Segment Start: Information

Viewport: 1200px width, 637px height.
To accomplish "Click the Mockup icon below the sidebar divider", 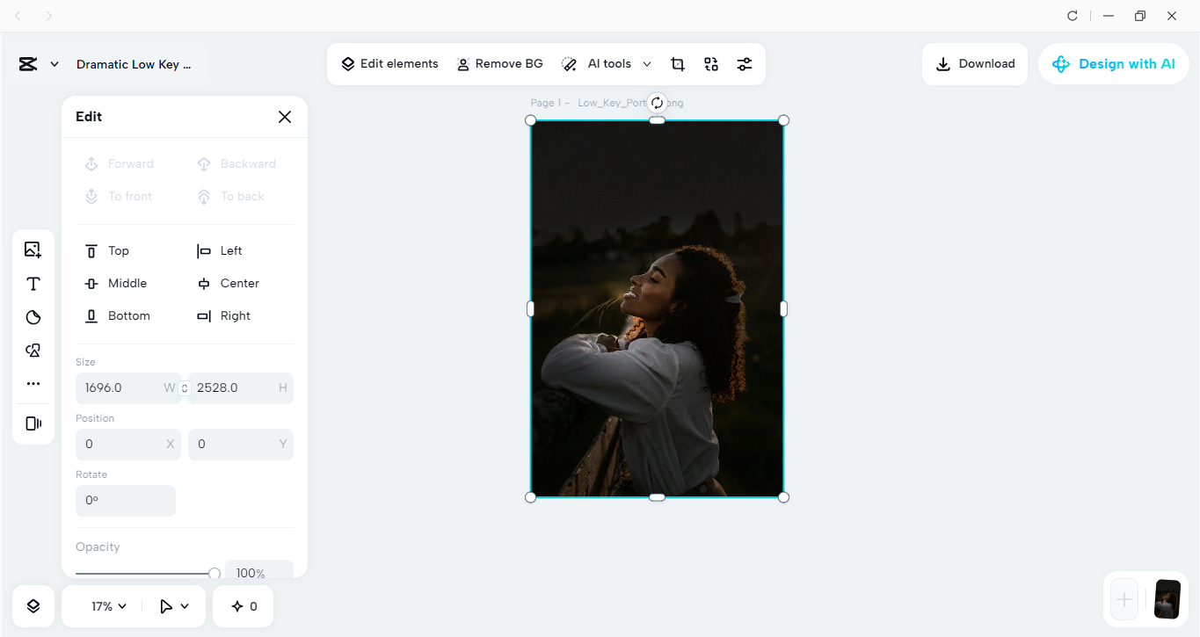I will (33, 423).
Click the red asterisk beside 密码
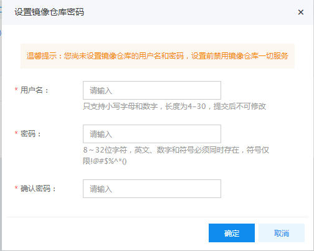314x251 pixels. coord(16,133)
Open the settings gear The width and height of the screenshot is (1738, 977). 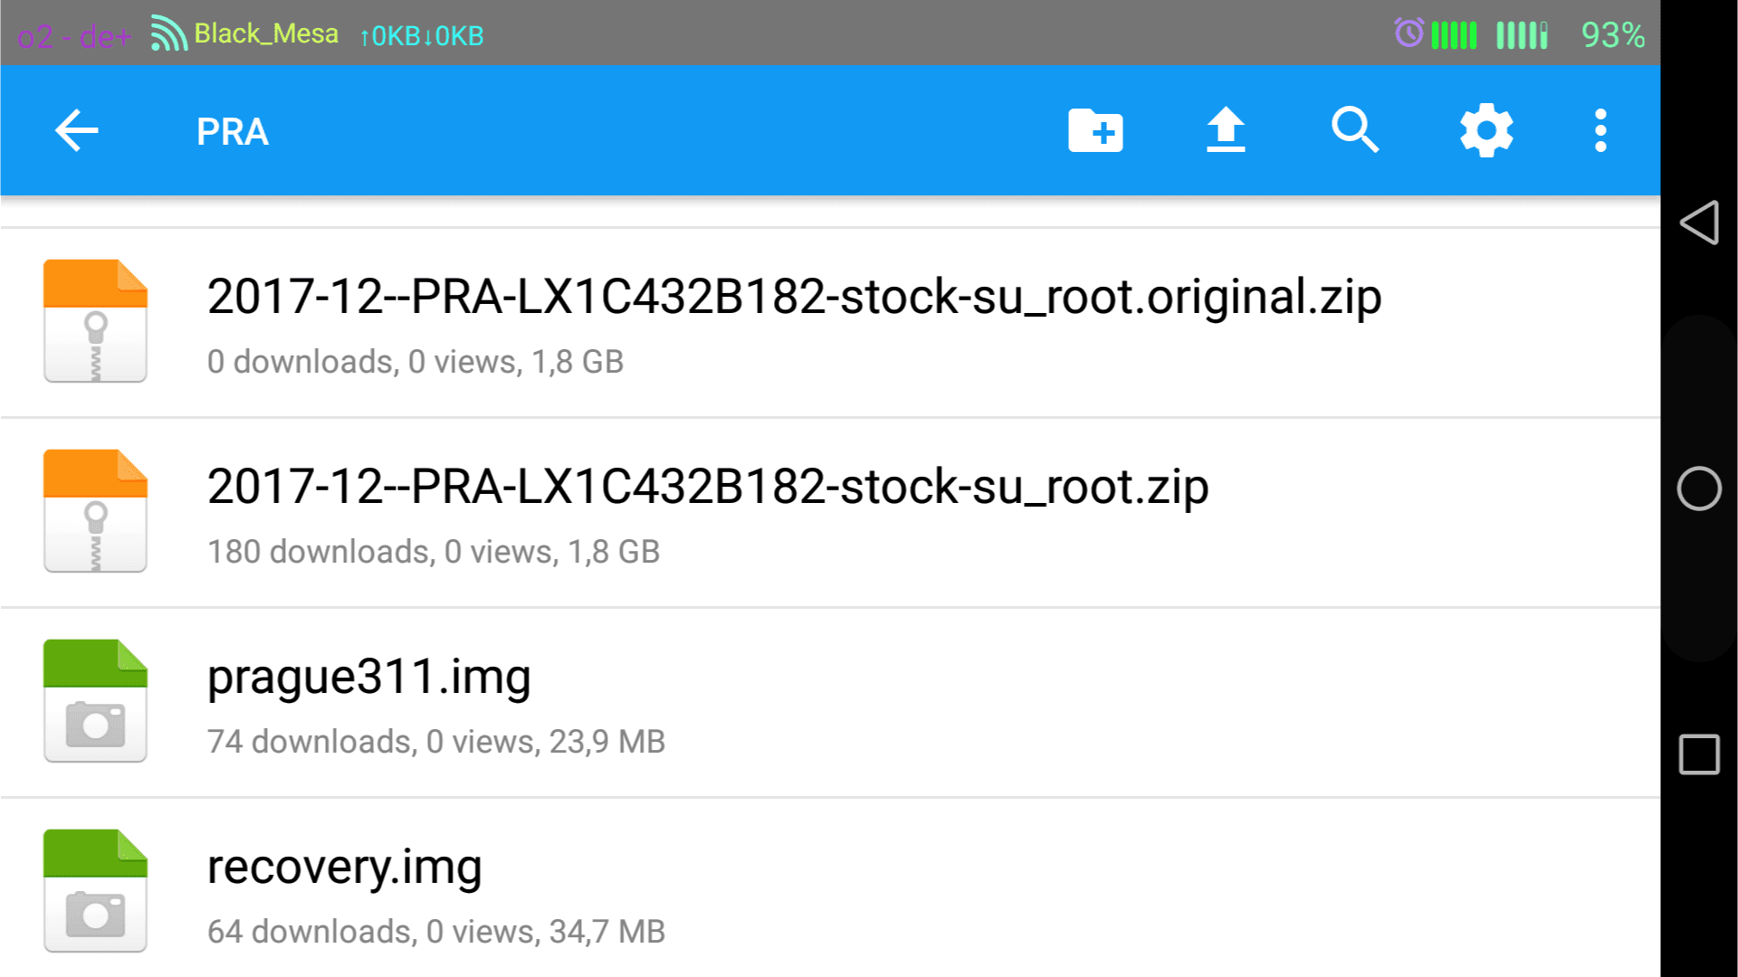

Segment End: Information

**What this task involves:**
What are the lines from the one containing "Click the red asterisk beside 密码" through the end of the records? Write them out exactly, leaving out the pictures.

**Answer for the task:**
Click the red asterisk beside 密码
314x251 pixels. coord(16,133)
Open the settings gear The width and height of the screenshot is (1738, 977). 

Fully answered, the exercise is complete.